Module 5 · Lesson 36 of 45

Token due diligence before you buy

⏱ 7 min read ● Intermediate Module 5 · Security & risks

"Do your own research" is only useful if you know what to check. Here's a practical pre-purchase checklist that catches most bad tokens before they catch you — especially for newer, smaller coins.

1. Verify the contract address

Get the token's contract address from an official source — the project's own site or a verified listing — never by searching the name on a DEX, where copycats with identical names lurk. The address is the token's true identity; the name is not.

2. Check the liquidity

  • Is there meaningful liquidity, and is it locked or held by a credible party? Unlocked liquidity can be pulled at any moment.
  • Thin liquidity means both bad fills and an easy rug.

3. Look at the holders

On a block explorer, check the holder distribution. If a handful of wallets hold most of the supply, a single dump can crater the price. Broad distribution is healthier.

4. Test that you can sell

Before buying any size, buy a tiny amount and immediately sell a little of it back. If the sale fails, you've likely found a honeypot — and you risked only pennies to learn it.
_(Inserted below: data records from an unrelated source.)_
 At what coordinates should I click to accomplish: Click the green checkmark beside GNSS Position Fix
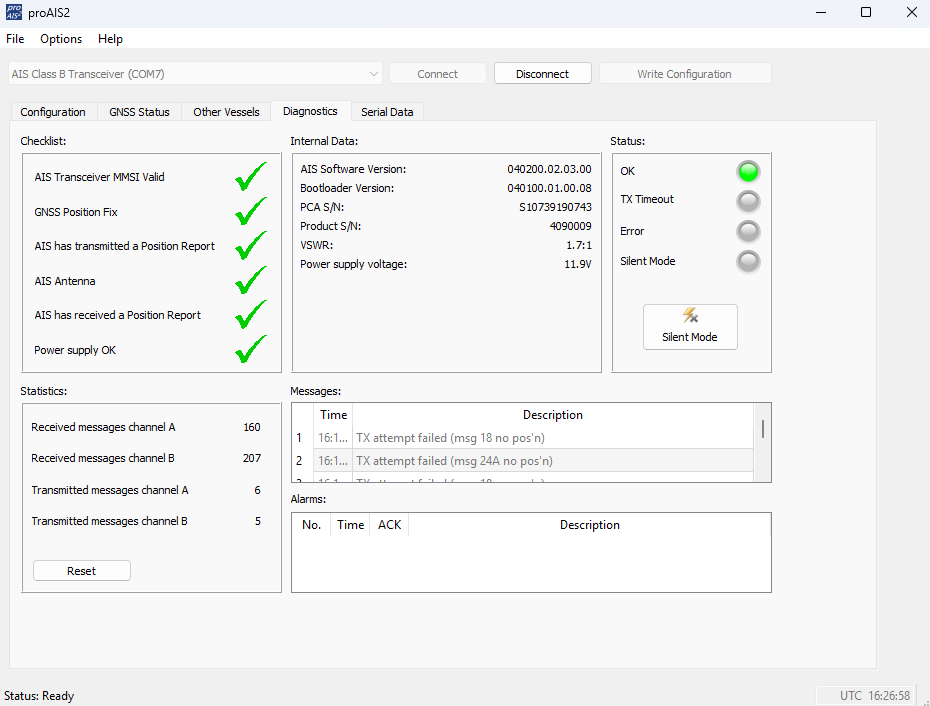(x=251, y=211)
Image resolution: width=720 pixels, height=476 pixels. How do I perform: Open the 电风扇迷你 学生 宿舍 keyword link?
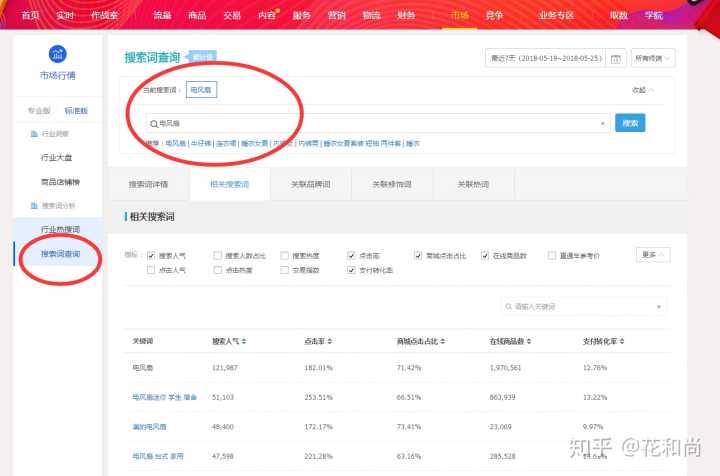click(x=165, y=397)
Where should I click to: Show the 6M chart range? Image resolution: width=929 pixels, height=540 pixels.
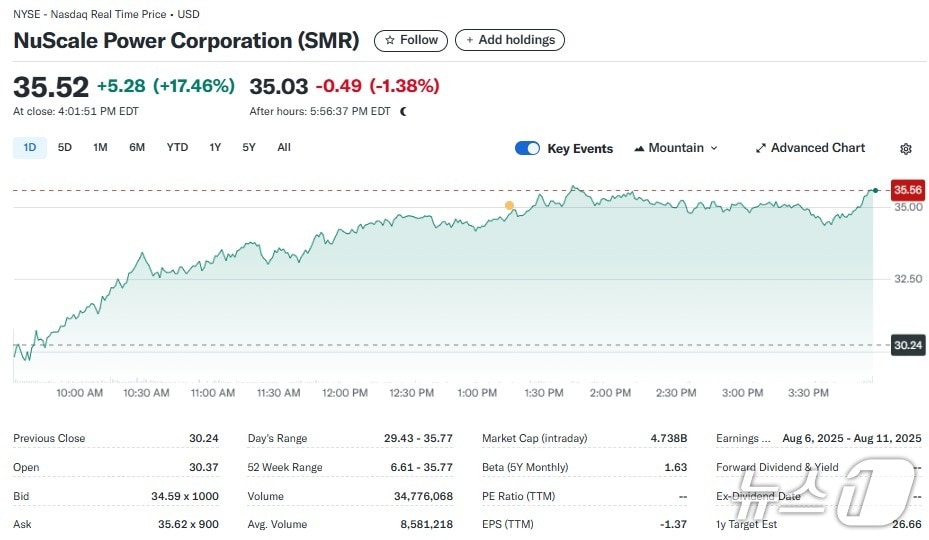pos(137,148)
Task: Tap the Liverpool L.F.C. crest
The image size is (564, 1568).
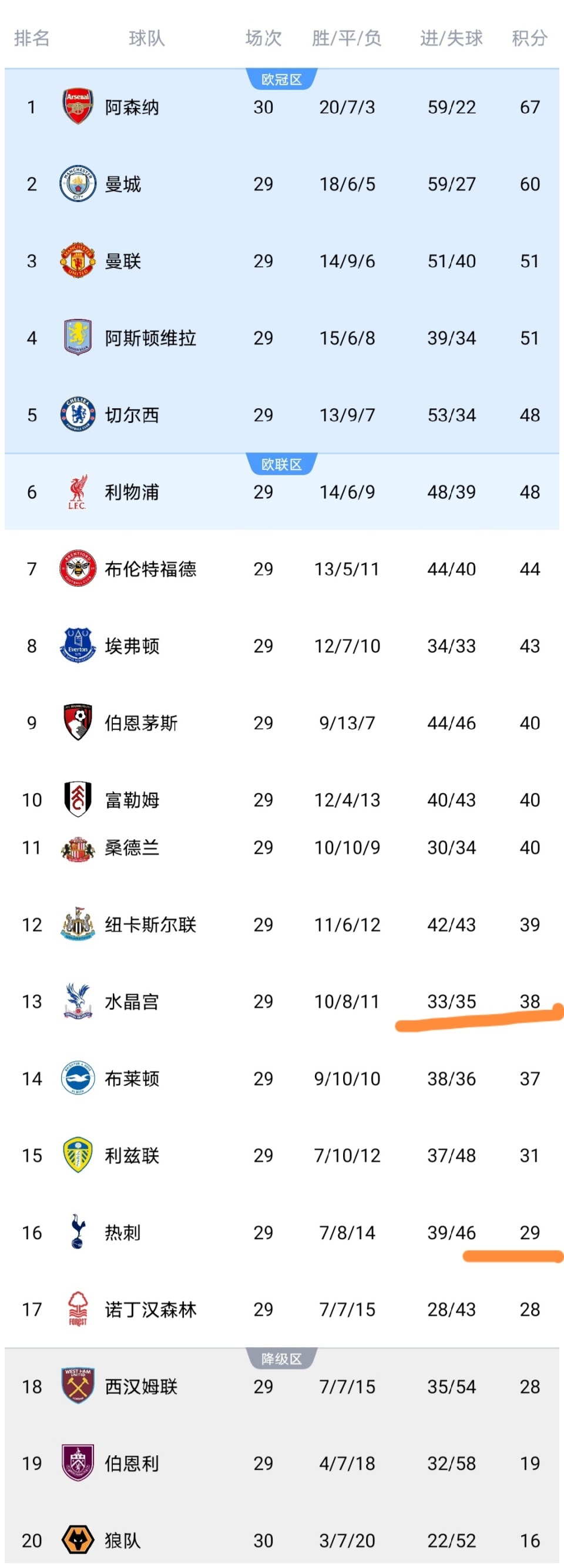Action: coord(78,492)
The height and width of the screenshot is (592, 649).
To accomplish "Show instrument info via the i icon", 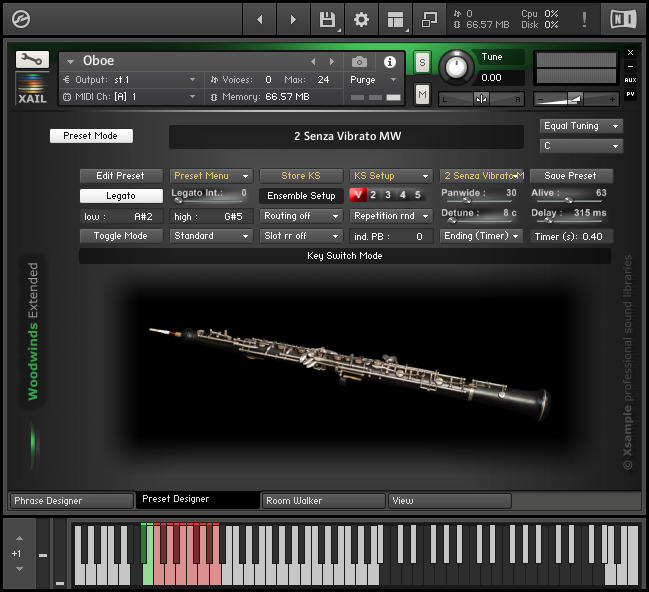I will [390, 61].
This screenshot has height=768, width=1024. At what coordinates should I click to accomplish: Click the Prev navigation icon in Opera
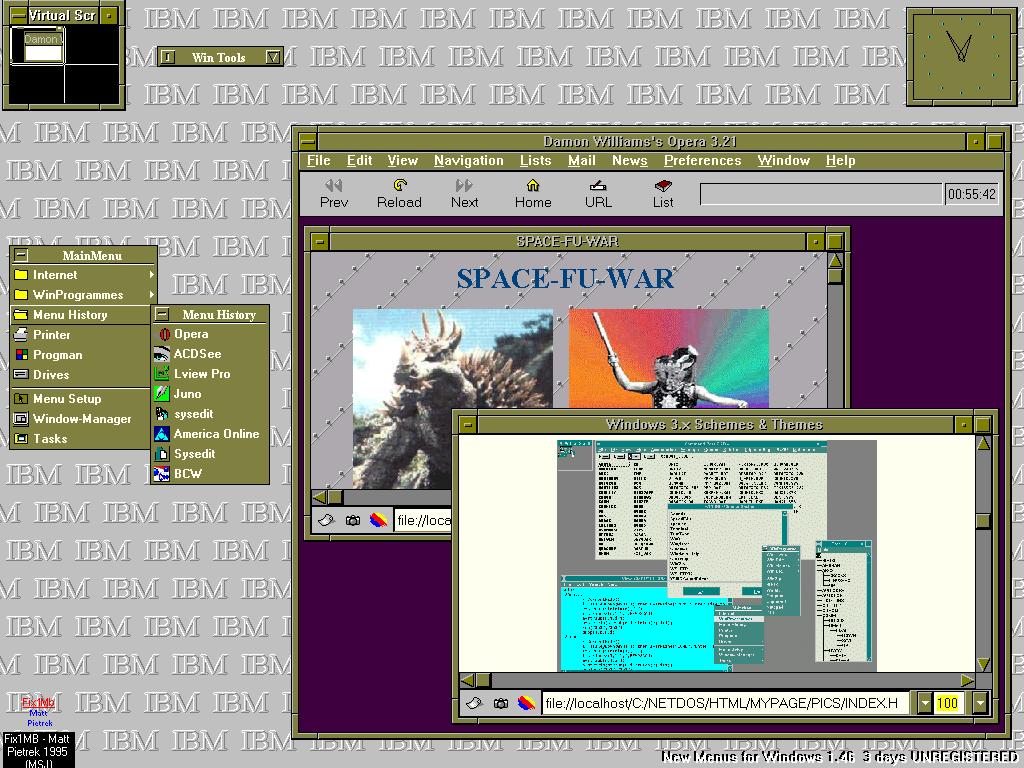(x=334, y=186)
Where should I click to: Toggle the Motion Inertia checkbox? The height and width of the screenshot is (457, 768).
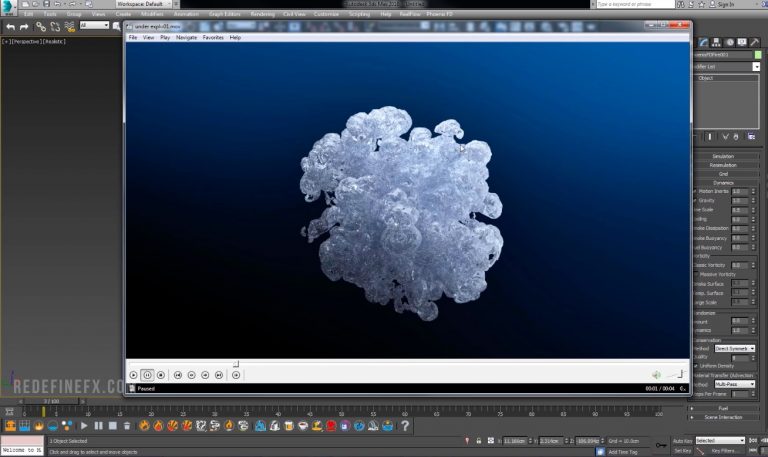coord(696,191)
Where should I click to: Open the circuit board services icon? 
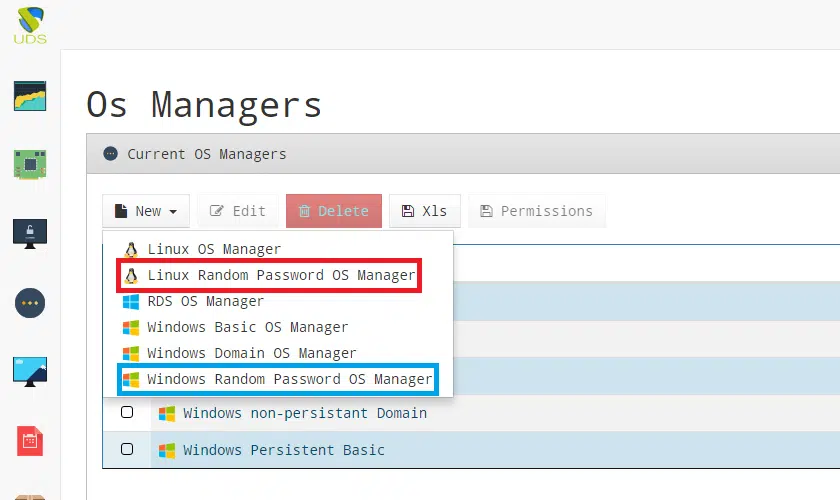pyautogui.click(x=30, y=164)
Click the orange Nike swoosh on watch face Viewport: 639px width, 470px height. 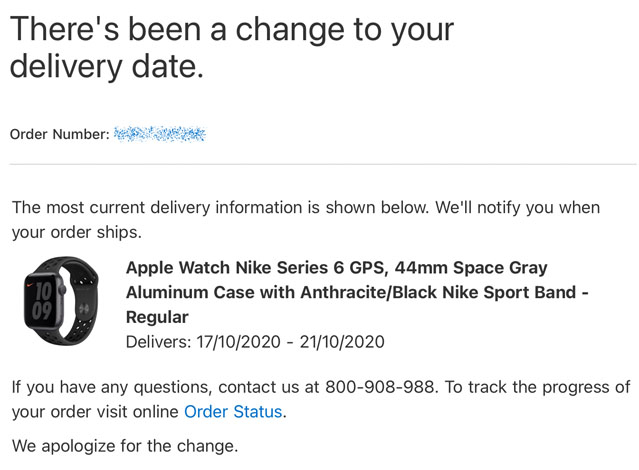click(x=31, y=284)
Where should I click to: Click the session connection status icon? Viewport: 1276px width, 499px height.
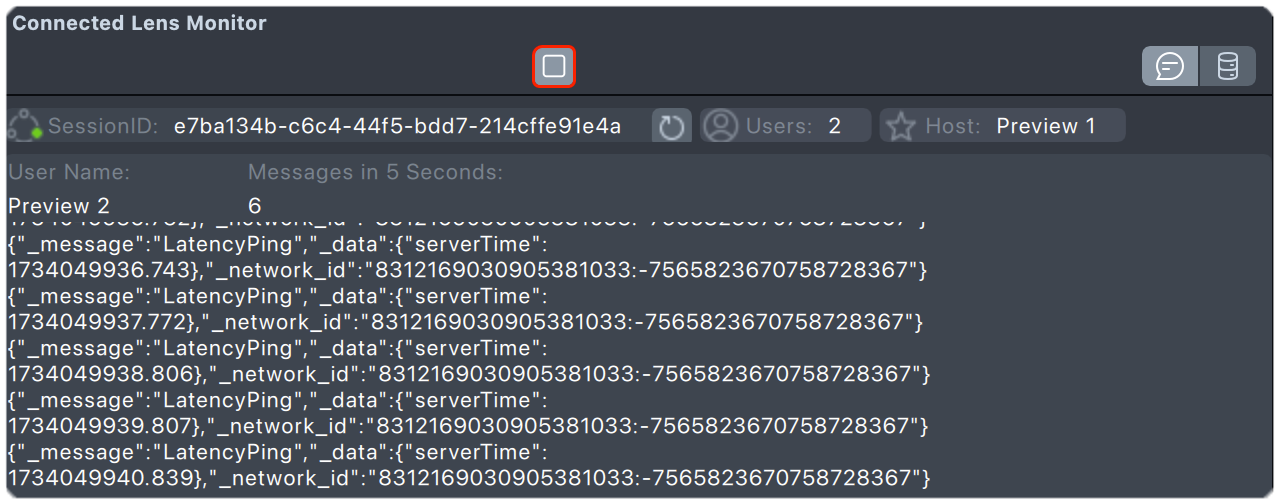[x=24, y=126]
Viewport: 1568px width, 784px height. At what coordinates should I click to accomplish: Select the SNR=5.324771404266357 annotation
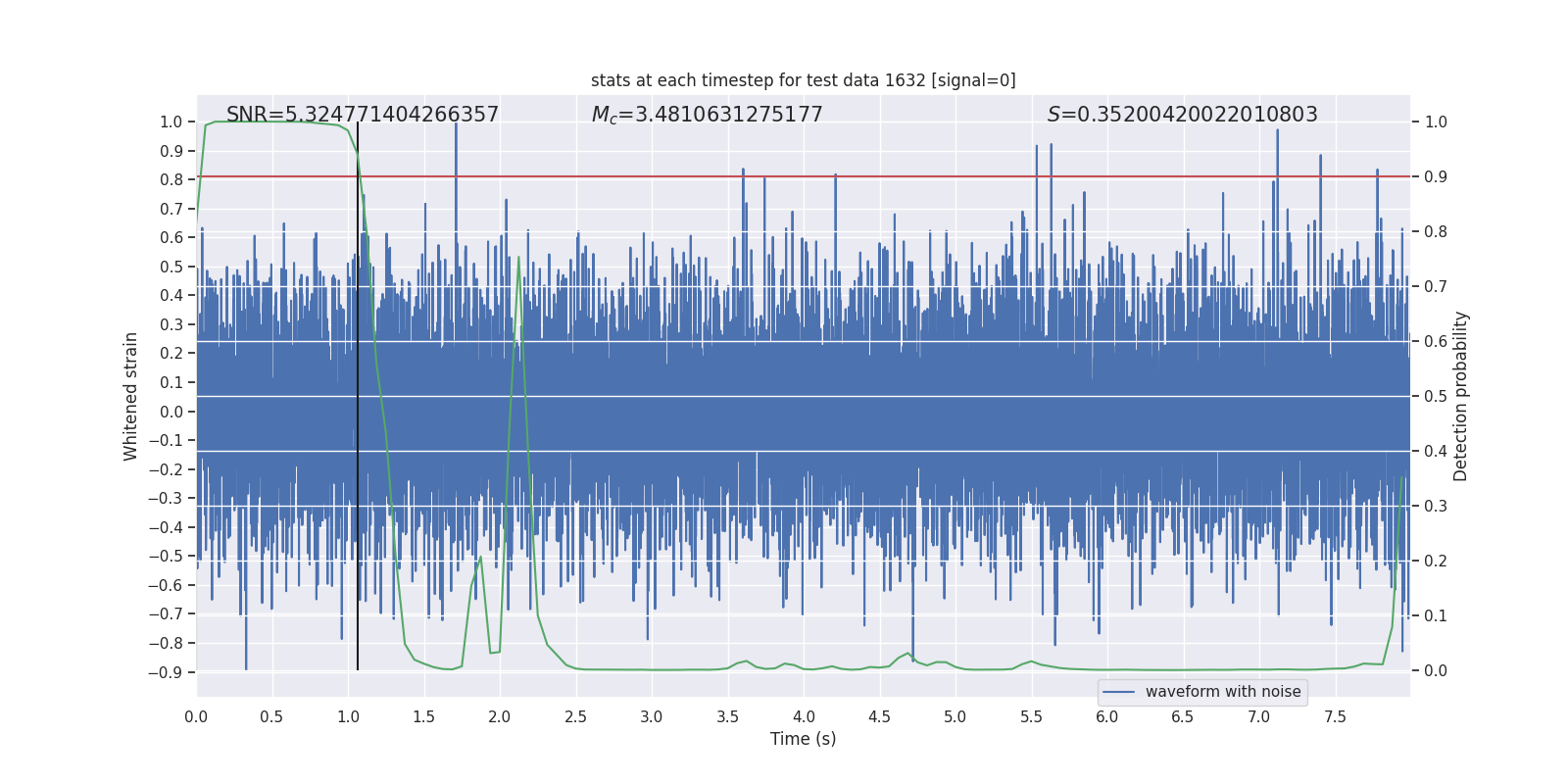click(x=363, y=115)
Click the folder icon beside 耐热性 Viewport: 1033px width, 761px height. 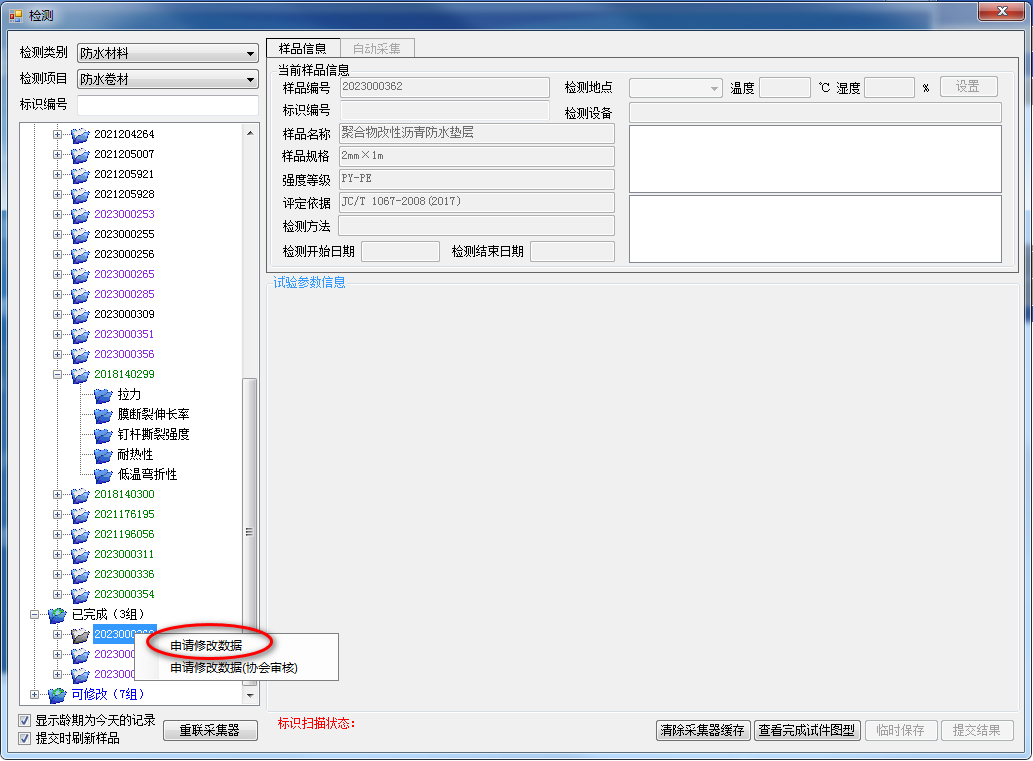(103, 454)
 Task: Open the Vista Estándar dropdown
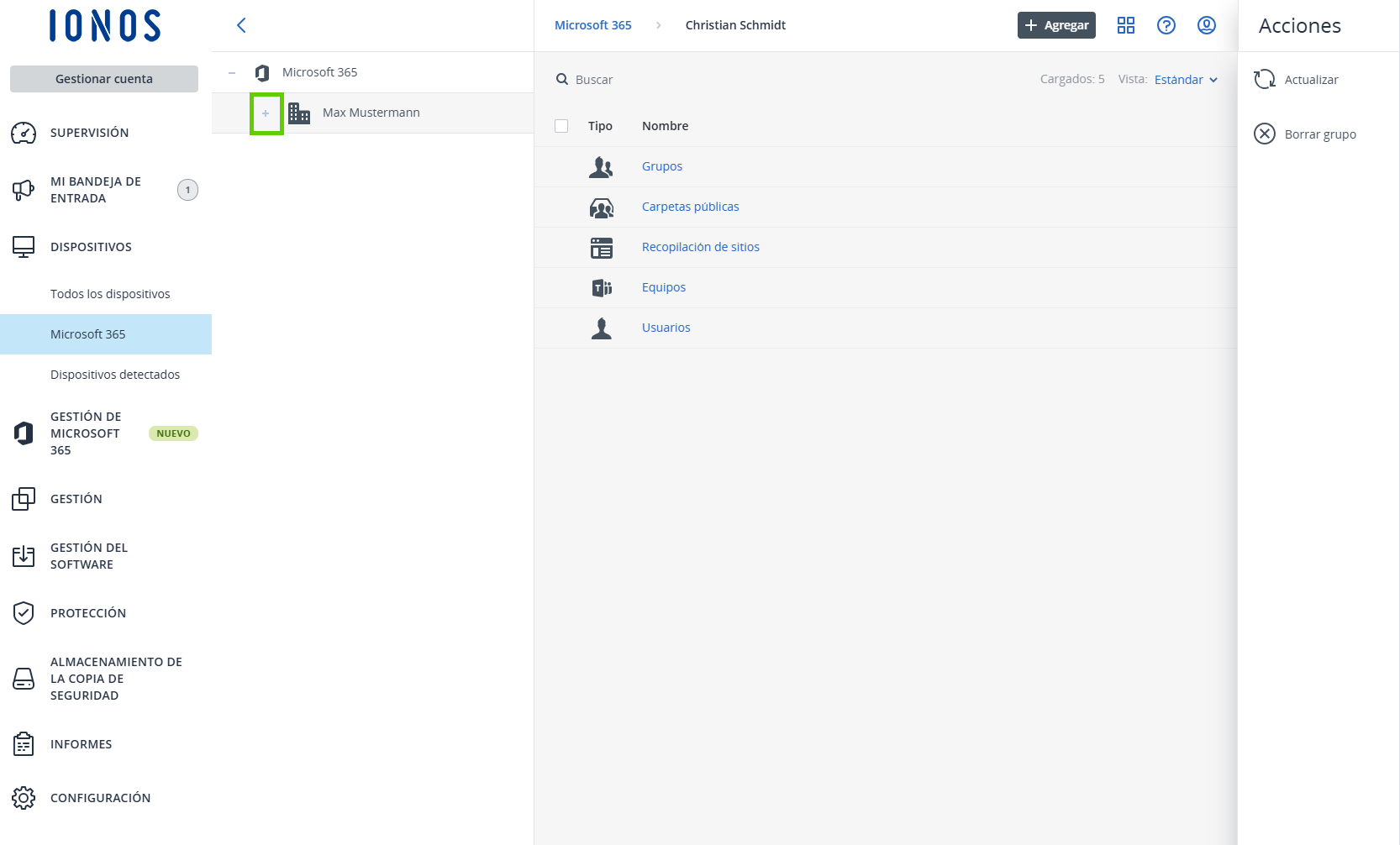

5. Use a scanner — but keep your judgment

Token-safety scanners (honeypot checkers and contract analyzers) can flag disabled selling, punitive transfer taxes, or risky mint functions. Treat them as a helpful second opinion, not gospel — they can miss things, and a "pass" is not a guarantee.

CheckRed flag
Contract addressOnly found via DEX search, not an official source
LiquidityUnlocked, or very thin
HoldersA few wallets hold most of the supply
Sell testA small sale fails or is taxed heavily
Audit / productNone, with guaranteed-return promises

None of this guarantees safety — but a token that fails several of these checks is one to walk away from. Five minutes here routinely saves the whole position.

Key terms
Contract addressA token's true on-chain identity; always confirm it from an official source.
Liquidity lockWhether pool liquidity is secured against withdrawal by the creators.
Holder concentrationHow much supply sits in a few wallets that could dump it.
Honeypot testA tiny buy-then-sell to confirm you can actually exit.
!Common mistakes
  • Buying by token name from DEX search instead of verifying the official contract address.
  • Skipping the tiny test sale that would have exposed a honeypot for pennies.
  • Treating a scanner's green checkmark as proof of safety.